A spokeswoman for FATF declined to comment. The Malaysian Prime Minister’s Office had no immediate comment on the draft report.
FATF experts routinely visit member countries and those aspiring to become members to assess their efforts in combating money laundering.
Malaysia has “privileged observer” status in FATF and is keen to be admitted to full membership, a FATF source told Reuters.
But countries cannot qualify as full members unless they have put robust checks and balances in place.
FATF circulated a draft of its assessment on Malaysia to members who attended a plenary meeting held in Brisbane, Australia, in late June, according to a participant in the meeting.
A few days later, the Wall Street Journal reported that investigators looking into suspected financial mismanagement at debt-ridden state fund 1Malaysia Development Berhad (1MDB) had traced close to $700 million of deposits moving from Singapore into a bank account of Premier Najib Razak.

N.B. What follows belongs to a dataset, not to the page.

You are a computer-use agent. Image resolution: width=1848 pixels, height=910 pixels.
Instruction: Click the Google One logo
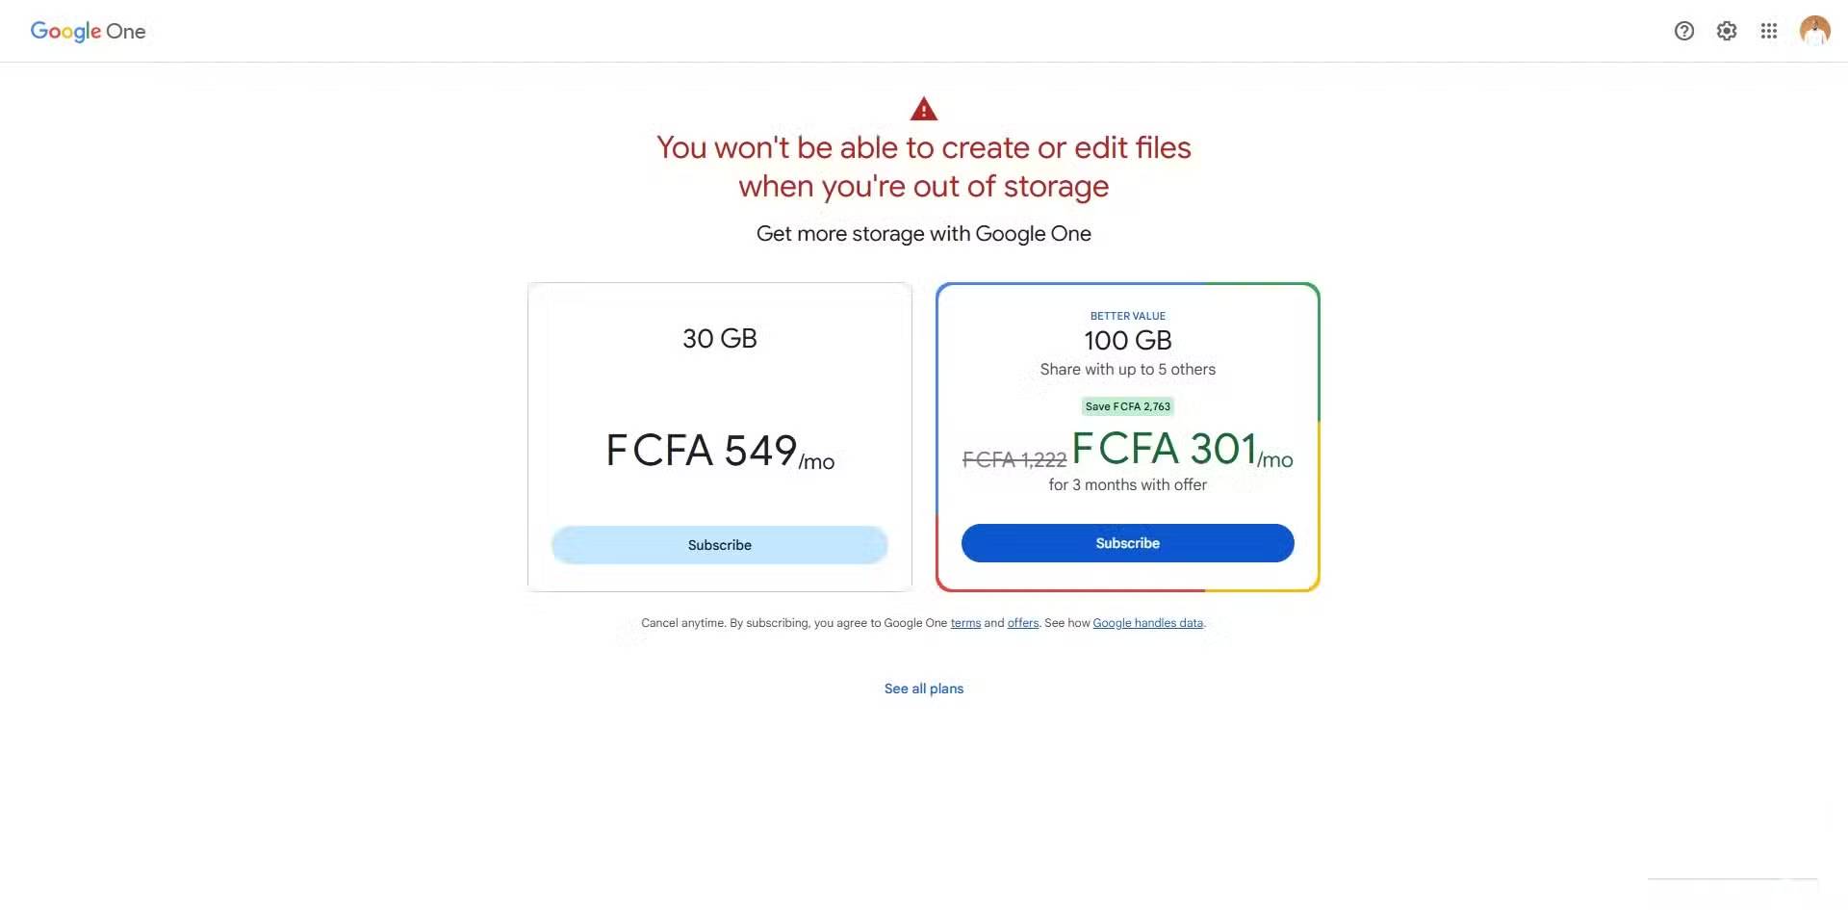pyautogui.click(x=88, y=31)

Reuters has not verified the Wall Street Journal report.
Malaysia’s anti-corruption agency has said the funds moved to Najib’s accounts were a donation from an unidentified Middle East donor, and did not come from 1MDB.
Najib, who is also the country’s finance minister and chairman of 1MDB’s advisory board, has denied taking any money for personal gain, saying corruption allegations are part of a malicious campaign to force him out of office.

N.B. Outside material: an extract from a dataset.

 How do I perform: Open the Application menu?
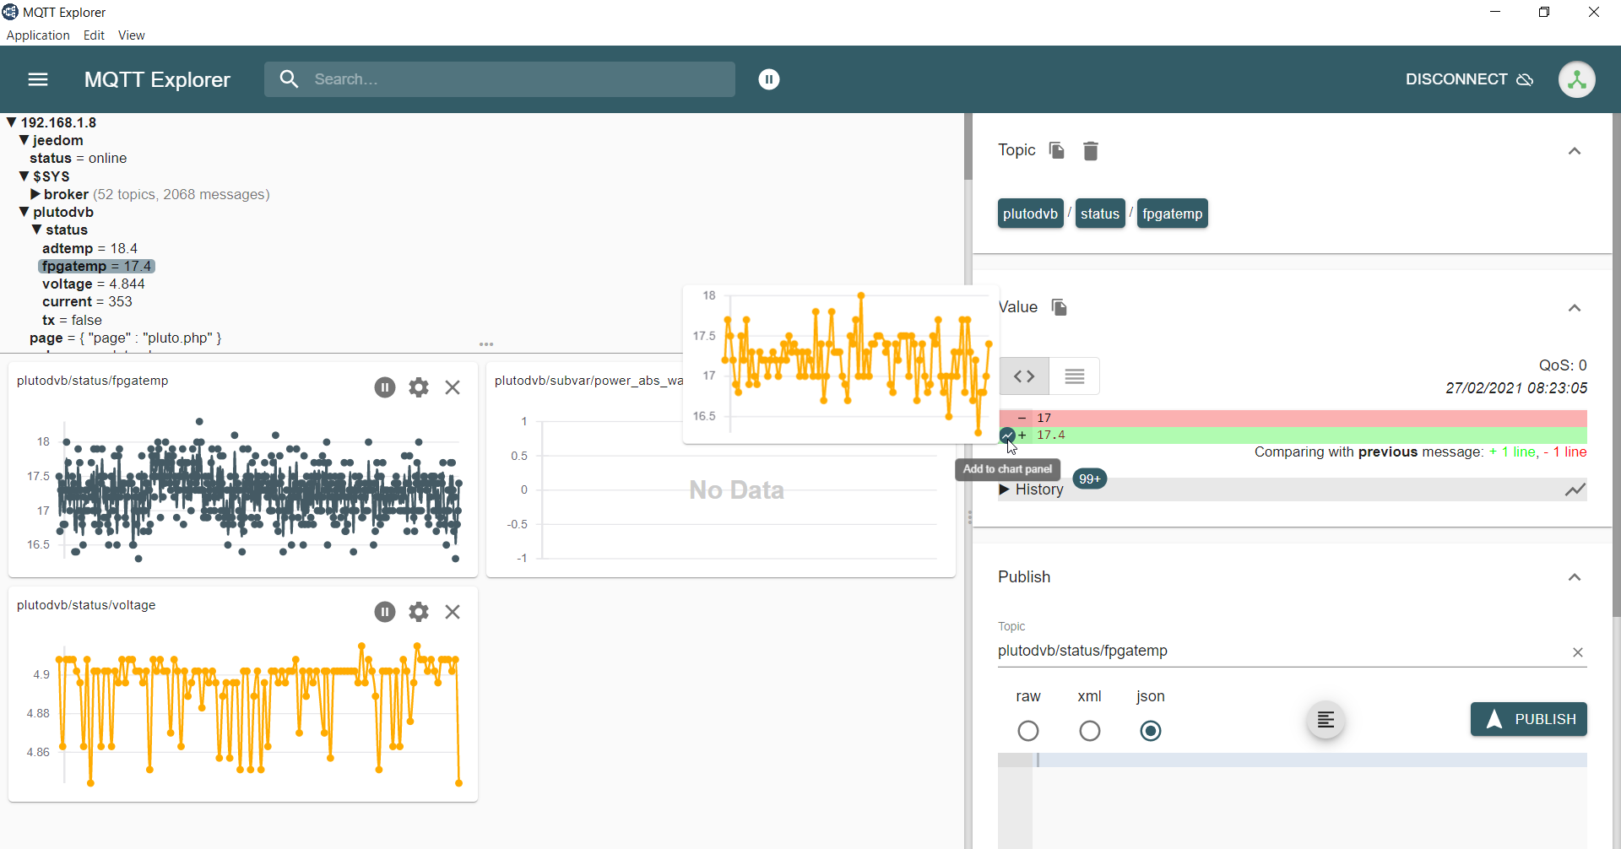[x=38, y=35]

But pressure on him continues to mount after Swiss authorities said on Sept. 2 they had frozen funds in Swiss banks amid investigations into corruption and money laundering related to 1MDB.
In its report, FATF said Malaysia has up-to-date anti-money-laundering laws and a “well-structured inter-agency cooperation framework”, and that it disseminates “good quality financial intelligence” to a range of law enforcement agencies.
It also said that Malaysia has been very successful in confiscating assets to combat tax evasion and goods smuggling.
The report does offer some reservations regarding Malaysia’s performance, noting that while its apparatus for conducting investigations and prosecutions is generally sound, the country had “produced minimal outcomes” and was “not effectively targeting its high risk offences.”
To date Malaysia had not prosecuted any cases related to the financing of terrorism, the report added.